Do you keep up with what is happening in the music scene today? Are you still buying records and going to concerts? What new groups or solo acts are you currently listening to? Are you still contacting bands to produce their records?
Absolutely yes to all the questions. I still have a lot of fun going to record stores, buying vinyl and going to concerts. It remains an incredible source of pleasure for me. They also frequently ask me to produce records, although I do not say yes with the same frequency. I try only to work with groups that I know well and that are related because I do not trust in my technical abilities enough to consider myself an "available professional" , regardless of the fact that my agenda is usually full of work that I have previously accepted.
One of the groups I've heard the most lately is Xylouris White , a duet composed by the Australian drummer Jim White and the Cretan lutenist Giorgios Xylouris. I have produced two of their albums, Goats and Black Peak , and we have just started working on a third album. For me they represent a horizon in their musical capacity: their work is deep and real, but with an expressivity freed from any limitations. Their live shows are wild and I can not recommend them enough.

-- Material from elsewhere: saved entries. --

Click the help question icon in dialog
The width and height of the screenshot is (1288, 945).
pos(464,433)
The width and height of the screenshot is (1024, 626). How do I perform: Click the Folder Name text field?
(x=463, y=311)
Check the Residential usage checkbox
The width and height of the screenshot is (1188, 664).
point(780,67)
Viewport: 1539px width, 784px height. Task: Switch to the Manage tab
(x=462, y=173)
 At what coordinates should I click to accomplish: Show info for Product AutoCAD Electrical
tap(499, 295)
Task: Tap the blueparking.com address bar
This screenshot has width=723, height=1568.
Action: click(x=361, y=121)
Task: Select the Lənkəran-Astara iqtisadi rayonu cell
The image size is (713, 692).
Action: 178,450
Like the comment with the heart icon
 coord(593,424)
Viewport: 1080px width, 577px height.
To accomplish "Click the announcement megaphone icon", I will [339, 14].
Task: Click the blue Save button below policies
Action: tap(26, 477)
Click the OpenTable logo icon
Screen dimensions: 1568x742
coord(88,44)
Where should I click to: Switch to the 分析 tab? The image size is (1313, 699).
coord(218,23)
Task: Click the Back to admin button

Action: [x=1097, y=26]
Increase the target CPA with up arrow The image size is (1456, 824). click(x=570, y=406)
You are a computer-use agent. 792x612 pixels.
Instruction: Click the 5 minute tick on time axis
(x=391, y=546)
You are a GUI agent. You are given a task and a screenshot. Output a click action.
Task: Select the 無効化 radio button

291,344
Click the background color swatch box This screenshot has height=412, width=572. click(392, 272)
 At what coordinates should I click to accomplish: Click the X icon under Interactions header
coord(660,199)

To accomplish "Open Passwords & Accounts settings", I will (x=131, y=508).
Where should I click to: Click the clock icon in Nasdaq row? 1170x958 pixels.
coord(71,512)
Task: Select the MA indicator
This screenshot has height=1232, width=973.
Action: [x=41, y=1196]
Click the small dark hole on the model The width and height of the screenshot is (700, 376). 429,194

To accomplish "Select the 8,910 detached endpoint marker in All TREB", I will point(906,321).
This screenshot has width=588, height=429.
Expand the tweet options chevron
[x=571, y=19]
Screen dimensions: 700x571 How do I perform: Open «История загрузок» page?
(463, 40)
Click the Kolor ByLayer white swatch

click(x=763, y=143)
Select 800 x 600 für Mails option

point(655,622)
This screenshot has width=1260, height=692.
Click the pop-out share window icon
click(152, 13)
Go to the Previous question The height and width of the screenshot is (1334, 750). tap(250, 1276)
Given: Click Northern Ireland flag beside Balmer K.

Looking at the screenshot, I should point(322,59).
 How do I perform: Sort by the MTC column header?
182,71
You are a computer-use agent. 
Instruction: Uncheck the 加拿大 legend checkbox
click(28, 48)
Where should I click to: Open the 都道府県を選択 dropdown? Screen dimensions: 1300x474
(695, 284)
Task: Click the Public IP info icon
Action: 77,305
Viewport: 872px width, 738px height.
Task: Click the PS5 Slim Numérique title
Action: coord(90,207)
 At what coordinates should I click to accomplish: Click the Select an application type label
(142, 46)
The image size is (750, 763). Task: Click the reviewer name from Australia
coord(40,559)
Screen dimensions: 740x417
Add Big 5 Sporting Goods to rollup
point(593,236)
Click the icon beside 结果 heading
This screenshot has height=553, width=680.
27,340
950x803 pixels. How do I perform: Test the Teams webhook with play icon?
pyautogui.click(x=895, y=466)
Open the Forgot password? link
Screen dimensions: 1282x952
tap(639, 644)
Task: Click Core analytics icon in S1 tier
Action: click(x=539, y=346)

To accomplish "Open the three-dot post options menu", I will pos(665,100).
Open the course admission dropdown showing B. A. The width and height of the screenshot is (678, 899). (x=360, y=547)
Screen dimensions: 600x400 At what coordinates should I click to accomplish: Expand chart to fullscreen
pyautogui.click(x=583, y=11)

When did you write your last song?
I always write things, so I guess the answer is "yesterday". I would not necessarily call it a song because I believe that a song is the final presentation of a band and right now I am not part of one, so I do not have the urgency at this moment to complete my work. But yes, I write things all the time : ideas, sketches, sections. Sometimes they are used for films like Occupy Newsreels or We Have An Anchor , by Jem Cohen; but other times they have nowhere to go, so I simply file them for the future. I should be much more diligent and always record them, because sometimes they just disappear, but that's okay: some ideas always come back.
Those who were part of the first wave of hardcore / punk in Washington DC and who were in their twenties when it all happened, are older and face an adult life with new realities (having children, educating them, having jobs that may not correspond with what they had imagined, etc.). How do you apply the ideas you had in the early 80s about the world and your country to your reality today? What is your position on such particular issues as your child's education, where to live, how to live, etc.?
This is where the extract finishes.